### TEXT BLOCK
- Born: 13 August 1915 Birkenhead, England
- Died: 8 August 1996 (aged 80) Portsmouth, England
- Spouse: Audrey

= Harry Angelman =

British paediatrician (1915–96)

Harry Angelman (13 August 1915 – 8 August 1996) was a British consultant paediatrician who originally identified Angelman syndrome, which was later named after him.

==Biography==
Angelman was born in Birkenhead in 1915. He qualified in Liverpool in 1938.

He was an enthusiast for the language and country of Italy. He observed three unrelated children who showed similar symptoms of severe intellectual disablement, lack of speech, motor disorders, and happy demeanours. He was in two minds as to whether he should publish his findings, but he described seeing a painting whose name seemed to characterise the symptoms he had observed. The painting showed a laughing boy with a puppet and was by the Renaissance artist Giovanni Francesco Caroto. His 1965 paper described what he called "puppet children", inspired by the painting.

His paper was not immediately recognised as important, but later discoveries of similar children led to the idea of renaming the condition Angelman syndrome.

An American Angelman Syndrome Support Group was started in Waterlooville, Hampshire, in 1986.

Angelman travelled to talk about his discovery, and his work was mentioned as important by U.S. President Bill Clinton.

Angelman died due to a colon tumour.

### WHAT THIS EXERCISE ASKS
1. In the biography of Harry Angelman, who painted the laughing boy with a puppet?
2. Set down the passage from the biography of Harry Angelman that begins at the words "Angelman travelled to" and stops after the words "a colon tumour.".
The lines below come from a separate source.

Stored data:
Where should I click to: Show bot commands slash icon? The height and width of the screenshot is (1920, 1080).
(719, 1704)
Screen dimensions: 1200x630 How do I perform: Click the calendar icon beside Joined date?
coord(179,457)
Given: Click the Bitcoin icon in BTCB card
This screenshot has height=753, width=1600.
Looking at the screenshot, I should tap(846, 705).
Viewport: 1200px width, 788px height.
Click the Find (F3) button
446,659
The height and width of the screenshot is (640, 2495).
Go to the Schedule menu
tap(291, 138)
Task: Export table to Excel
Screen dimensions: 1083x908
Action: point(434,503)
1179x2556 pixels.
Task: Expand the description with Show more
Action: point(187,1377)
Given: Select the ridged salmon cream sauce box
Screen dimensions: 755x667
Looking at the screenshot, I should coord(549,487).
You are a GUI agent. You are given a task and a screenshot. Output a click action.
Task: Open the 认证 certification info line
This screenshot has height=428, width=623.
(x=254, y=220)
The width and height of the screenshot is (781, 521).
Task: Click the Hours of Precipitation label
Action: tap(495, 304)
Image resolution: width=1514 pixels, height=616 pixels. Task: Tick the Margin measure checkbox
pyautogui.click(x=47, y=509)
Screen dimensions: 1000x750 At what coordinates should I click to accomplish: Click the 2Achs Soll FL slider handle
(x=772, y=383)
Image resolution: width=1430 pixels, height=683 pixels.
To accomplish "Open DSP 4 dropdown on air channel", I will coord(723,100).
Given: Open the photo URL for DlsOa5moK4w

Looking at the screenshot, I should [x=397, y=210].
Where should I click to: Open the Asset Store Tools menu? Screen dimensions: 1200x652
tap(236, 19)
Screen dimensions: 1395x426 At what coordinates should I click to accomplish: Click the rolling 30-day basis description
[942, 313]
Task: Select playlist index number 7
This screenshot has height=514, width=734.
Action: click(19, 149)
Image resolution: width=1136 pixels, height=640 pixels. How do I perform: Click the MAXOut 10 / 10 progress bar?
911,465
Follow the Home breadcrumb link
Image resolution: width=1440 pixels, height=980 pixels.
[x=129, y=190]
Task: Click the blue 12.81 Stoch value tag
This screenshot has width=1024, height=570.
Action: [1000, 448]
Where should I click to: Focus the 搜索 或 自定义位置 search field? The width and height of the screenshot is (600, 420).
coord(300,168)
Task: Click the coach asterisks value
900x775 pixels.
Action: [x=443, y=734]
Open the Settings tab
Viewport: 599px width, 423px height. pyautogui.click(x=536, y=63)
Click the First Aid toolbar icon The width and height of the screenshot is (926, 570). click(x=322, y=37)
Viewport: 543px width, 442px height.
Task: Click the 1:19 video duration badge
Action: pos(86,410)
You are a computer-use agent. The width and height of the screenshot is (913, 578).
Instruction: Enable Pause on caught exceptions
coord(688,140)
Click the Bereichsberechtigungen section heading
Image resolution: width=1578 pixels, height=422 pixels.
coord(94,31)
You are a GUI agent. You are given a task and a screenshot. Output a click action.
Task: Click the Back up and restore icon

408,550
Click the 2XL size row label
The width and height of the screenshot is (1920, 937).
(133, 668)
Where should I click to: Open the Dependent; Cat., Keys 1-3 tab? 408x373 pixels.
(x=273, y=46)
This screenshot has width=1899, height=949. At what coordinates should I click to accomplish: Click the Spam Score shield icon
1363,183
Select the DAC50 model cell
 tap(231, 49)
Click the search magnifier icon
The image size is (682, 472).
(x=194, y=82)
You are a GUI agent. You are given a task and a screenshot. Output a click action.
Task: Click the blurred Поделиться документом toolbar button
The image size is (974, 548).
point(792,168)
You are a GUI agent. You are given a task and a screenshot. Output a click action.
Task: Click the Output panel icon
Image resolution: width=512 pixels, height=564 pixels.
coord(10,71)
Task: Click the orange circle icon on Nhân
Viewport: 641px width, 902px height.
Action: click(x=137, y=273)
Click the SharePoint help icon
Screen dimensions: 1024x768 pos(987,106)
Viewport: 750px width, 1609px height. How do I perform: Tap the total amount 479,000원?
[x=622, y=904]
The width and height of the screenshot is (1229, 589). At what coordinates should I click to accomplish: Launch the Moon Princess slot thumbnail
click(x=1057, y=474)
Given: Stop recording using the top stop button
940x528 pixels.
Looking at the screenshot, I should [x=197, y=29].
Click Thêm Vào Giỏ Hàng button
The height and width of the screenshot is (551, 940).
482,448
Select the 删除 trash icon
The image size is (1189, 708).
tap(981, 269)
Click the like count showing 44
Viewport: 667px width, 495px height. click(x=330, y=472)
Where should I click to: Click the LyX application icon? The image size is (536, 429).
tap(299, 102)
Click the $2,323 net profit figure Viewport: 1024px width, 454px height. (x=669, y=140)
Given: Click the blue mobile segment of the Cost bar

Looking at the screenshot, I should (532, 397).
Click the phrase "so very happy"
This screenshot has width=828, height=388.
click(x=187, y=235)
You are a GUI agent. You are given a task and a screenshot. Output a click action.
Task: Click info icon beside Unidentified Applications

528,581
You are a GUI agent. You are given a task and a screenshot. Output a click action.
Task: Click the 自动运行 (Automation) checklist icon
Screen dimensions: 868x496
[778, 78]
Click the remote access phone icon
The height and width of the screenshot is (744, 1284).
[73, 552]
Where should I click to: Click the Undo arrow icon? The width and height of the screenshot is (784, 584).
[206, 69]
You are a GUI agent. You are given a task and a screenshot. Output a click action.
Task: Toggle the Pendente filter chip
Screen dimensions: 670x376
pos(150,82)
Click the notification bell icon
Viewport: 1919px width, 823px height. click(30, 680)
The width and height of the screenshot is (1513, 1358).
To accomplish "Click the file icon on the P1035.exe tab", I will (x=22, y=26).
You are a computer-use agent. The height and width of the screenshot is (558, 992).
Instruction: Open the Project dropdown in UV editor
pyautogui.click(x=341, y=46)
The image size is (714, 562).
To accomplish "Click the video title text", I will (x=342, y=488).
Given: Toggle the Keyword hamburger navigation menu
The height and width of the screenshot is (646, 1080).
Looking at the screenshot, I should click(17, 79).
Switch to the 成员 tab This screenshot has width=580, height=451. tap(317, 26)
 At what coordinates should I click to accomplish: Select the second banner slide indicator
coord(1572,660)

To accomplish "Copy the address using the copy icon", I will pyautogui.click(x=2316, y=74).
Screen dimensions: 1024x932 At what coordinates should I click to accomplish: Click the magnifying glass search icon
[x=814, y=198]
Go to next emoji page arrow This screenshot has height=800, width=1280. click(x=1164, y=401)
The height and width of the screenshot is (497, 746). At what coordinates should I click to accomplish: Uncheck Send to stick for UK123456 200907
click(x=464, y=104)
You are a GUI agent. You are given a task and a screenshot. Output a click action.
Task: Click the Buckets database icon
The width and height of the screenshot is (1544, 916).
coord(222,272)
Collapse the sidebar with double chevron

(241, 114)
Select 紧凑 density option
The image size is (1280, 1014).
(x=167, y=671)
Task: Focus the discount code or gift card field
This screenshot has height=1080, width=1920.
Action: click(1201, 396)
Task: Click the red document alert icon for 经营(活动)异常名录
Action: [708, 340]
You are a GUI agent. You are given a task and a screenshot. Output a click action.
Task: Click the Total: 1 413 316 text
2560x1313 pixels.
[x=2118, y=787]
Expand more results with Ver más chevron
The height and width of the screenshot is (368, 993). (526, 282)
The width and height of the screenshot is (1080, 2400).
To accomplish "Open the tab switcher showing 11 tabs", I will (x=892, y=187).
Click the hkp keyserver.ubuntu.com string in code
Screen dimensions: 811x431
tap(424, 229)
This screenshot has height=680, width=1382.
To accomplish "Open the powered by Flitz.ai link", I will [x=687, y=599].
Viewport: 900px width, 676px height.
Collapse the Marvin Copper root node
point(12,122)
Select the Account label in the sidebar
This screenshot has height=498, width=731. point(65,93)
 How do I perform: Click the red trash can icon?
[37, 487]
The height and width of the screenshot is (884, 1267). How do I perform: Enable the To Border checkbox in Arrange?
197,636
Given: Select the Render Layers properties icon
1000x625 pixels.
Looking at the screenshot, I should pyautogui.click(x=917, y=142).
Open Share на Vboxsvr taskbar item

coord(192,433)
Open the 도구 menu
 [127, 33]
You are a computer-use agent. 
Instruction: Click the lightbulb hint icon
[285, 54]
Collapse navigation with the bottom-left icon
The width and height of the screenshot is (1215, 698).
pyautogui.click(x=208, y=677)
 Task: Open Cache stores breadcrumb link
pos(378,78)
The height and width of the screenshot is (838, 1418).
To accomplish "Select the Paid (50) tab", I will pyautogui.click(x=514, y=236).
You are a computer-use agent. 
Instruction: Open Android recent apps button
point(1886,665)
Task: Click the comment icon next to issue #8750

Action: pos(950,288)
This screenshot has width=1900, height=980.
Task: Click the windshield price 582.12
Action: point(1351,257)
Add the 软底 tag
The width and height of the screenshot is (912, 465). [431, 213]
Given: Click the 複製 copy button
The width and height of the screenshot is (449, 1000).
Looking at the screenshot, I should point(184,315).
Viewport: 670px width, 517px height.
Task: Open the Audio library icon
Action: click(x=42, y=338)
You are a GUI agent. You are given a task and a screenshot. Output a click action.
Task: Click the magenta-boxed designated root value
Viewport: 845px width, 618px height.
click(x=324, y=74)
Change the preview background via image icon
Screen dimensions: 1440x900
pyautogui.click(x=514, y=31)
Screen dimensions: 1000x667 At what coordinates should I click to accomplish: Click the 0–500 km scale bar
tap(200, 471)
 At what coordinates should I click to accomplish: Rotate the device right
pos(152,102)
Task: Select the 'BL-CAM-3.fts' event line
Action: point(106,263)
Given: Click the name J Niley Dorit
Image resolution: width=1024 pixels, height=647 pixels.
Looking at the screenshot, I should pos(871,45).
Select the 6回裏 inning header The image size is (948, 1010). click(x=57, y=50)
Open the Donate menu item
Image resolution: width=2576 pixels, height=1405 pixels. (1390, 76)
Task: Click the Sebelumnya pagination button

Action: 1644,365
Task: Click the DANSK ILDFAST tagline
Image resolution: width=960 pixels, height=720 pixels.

### RESULTS
1. Giovanni Francesco Caroto.

2.
Angelman travelled to talk about his discovery, and his work was mentioned as important by U.S. President Bill Clinton.

Angelman died due to a colon tumour.